Starting at the top of the entries below, print each line exactly until the line with "Памятник Парус из гранита AM6705 (81, 1599)" has been printed too.

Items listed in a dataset

■ ■ ■

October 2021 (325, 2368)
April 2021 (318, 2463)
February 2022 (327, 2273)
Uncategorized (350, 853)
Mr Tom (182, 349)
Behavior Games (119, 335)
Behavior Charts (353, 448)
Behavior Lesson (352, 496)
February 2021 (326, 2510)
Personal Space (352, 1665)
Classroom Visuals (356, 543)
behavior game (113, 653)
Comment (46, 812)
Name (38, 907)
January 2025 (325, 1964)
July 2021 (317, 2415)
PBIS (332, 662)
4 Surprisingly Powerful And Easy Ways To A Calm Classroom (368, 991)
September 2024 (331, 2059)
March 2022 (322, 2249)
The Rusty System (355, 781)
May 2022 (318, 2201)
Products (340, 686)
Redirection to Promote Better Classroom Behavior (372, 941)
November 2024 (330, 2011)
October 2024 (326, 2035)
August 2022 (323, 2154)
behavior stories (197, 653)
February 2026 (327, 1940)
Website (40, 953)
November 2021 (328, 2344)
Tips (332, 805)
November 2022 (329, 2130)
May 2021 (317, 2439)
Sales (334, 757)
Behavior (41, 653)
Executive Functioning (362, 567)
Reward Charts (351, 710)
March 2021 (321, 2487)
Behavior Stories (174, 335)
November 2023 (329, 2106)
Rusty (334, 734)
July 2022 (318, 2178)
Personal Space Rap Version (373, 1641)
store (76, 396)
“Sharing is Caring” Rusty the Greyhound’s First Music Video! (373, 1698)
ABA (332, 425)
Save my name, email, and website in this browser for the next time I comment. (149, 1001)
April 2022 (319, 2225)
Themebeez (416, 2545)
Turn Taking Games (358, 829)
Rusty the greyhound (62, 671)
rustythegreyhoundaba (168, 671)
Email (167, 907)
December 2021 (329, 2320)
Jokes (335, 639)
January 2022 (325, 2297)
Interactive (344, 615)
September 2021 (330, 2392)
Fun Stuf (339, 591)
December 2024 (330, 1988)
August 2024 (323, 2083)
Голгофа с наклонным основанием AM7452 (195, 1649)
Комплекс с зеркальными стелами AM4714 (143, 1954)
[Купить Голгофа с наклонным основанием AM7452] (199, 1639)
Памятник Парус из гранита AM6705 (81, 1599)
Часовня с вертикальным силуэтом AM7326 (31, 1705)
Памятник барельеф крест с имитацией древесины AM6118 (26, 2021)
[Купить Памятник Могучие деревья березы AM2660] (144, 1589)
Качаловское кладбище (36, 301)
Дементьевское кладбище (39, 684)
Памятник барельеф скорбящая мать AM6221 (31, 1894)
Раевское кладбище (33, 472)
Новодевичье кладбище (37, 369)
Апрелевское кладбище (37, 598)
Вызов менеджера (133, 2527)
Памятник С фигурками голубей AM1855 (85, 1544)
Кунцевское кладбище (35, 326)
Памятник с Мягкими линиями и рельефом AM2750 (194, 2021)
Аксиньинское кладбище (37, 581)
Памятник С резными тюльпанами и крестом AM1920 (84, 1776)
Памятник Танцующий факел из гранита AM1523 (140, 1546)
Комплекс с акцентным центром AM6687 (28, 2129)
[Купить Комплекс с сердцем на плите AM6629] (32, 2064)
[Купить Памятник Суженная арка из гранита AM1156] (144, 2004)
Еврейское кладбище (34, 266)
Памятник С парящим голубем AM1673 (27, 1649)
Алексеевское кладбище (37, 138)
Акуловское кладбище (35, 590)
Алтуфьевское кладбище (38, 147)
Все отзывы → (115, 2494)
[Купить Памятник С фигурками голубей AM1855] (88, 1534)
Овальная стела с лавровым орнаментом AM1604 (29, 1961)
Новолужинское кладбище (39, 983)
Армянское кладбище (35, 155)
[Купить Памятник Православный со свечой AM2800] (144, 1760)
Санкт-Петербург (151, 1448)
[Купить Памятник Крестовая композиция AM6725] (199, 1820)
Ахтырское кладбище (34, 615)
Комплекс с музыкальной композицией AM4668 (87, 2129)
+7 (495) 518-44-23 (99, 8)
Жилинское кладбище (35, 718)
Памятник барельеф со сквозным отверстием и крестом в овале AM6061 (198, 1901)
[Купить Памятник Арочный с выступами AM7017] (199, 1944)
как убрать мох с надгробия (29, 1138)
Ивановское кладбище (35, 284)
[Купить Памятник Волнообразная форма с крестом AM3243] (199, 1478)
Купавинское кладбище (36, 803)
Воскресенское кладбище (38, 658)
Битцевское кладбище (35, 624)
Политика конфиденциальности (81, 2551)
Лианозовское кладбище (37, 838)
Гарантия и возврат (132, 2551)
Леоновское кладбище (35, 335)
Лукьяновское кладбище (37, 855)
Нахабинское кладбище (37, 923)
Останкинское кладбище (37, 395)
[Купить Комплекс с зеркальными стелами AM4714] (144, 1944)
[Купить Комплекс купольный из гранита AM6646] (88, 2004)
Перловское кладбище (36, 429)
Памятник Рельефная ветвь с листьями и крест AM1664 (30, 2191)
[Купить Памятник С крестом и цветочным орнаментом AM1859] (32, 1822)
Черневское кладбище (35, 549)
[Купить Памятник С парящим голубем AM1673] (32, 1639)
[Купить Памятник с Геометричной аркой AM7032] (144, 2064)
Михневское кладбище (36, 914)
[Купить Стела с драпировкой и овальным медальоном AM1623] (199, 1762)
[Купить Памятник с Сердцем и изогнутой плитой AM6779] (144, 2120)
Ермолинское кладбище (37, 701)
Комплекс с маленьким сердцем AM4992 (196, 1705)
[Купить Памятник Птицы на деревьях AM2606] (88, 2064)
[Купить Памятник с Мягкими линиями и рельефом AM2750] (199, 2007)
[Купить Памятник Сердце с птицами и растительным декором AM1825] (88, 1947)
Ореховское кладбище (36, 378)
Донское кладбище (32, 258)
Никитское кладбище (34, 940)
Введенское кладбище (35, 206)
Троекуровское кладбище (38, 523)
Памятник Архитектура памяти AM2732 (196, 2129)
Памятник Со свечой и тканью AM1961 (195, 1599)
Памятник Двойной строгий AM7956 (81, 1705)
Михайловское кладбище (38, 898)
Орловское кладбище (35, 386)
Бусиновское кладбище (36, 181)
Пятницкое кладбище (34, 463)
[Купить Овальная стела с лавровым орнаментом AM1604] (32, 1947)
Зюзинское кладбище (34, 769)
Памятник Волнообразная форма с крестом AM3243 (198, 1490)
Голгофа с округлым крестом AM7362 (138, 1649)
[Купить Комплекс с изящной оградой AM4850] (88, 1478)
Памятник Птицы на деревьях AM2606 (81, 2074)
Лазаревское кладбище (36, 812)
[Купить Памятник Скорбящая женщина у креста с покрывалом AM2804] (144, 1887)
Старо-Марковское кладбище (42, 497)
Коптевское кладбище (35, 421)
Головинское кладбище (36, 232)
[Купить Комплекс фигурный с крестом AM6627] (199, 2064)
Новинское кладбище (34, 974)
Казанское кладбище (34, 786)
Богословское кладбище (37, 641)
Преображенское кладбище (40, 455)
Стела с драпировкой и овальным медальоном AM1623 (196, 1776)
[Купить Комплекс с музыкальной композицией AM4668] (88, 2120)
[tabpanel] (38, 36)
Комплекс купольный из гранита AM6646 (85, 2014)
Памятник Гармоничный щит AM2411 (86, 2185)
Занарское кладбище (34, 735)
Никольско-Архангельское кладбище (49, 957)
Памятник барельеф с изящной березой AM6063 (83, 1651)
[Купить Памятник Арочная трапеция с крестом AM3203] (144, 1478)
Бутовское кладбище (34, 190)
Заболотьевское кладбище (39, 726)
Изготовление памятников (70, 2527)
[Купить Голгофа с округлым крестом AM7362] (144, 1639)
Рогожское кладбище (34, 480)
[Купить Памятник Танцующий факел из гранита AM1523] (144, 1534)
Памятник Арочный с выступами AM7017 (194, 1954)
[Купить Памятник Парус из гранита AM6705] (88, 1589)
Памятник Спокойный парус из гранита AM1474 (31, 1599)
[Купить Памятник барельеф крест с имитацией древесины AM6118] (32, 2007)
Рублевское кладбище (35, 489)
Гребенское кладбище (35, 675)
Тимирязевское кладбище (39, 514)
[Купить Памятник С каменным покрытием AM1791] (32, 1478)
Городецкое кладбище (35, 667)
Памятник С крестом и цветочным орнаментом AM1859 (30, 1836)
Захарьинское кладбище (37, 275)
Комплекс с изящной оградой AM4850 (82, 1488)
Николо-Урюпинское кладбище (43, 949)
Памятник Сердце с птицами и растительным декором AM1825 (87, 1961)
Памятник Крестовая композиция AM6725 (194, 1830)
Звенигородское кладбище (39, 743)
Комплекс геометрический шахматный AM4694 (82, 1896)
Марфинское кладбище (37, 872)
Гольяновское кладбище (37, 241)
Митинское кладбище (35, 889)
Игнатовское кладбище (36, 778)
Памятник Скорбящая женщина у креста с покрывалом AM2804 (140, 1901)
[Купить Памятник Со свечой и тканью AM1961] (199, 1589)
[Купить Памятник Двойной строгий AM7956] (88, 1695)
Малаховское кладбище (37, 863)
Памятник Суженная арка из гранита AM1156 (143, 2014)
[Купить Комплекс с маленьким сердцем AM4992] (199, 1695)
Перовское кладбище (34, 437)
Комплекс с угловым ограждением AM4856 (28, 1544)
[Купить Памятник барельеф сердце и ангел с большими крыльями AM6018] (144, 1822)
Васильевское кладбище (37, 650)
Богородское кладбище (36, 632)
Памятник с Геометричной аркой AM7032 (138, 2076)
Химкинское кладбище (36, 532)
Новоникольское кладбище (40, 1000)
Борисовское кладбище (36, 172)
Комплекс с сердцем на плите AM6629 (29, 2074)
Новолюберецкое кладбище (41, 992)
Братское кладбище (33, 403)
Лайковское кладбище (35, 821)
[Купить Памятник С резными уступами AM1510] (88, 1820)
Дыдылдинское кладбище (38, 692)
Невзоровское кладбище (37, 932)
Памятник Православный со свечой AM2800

■ ■ ■

* RESULT BELOW:
October 2021 (325, 2368)
April 2021 (318, 2463)
February 2022 (327, 2273)
Uncategorized (350, 853)
Mr Tom (182, 349)
Behavior Games (119, 335)
Behavior Charts (353, 448)
Behavior Lesson (352, 496)
February 2021 (326, 2510)
Personal Space (352, 1665)
Classroom Visuals (356, 543)
behavior game (113, 653)
Comment (46, 812)
Name (38, 907)
January 2025 (325, 1964)
July 2021 (317, 2415)
PBIS (332, 662)
4 Surprisingly Powerful And Easy Ways To A Calm Classroom (368, 991)
September 2024 (331, 2059)
March 2022 (322, 2249)
The Rusty System (355, 781)
May 2022 (318, 2201)
Products (340, 686)
Redirection to Promote Better Classroom Behavior (372, 941)
November 2024 (330, 2011)
October 2024 (326, 2035)
August 2022 (323, 2154)
behavior stories (197, 653)
February 2026 (327, 1940)
Website (40, 953)
November 2021 (328, 2344)
Tips (332, 805)
November 2022 (329, 2130)
May 2021 (317, 2439)
Sales (334, 757)
Behavior (41, 653)
Executive Functioning (362, 567)
Reward Charts (351, 710)
March 2021 (321, 2487)
Behavior Stories (174, 335)
November 2023 (329, 2106)
Rusty (334, 734)
July 2022 (318, 2178)
Personal Space Rap Version (373, 1641)
store (76, 396)
“Sharing is Caring” Rusty the Greyhound’s First Music Video! (373, 1698)
ABA (332, 425)
Save my name, email, and website in this browser for the next time I comment. (149, 1001)
April 2022 (319, 2225)
Themebeez (416, 2545)
Turn Taking Games (358, 829)
Rusty the greyhound (62, 671)
rustythegreyhoundaba (168, 671)
Email (167, 907)
December 2021 (329, 2320)
Jokes (335, 639)
January 2022 (325, 2297)
Interactive (344, 615)
September 2021 (330, 2392)
Fun Stuf (339, 591)
December 2024 (330, 1988)
August 2024 (323, 2083)
Голгофа с наклонным основанием AM7452 (195, 1649)
Комплекс с зеркальными стелами AM4714 (143, 1954)
[Купить Голгофа с наклонным основанием AM7452] (199, 1639)
Памятник Парус из гранита AM6705 (81, 1599)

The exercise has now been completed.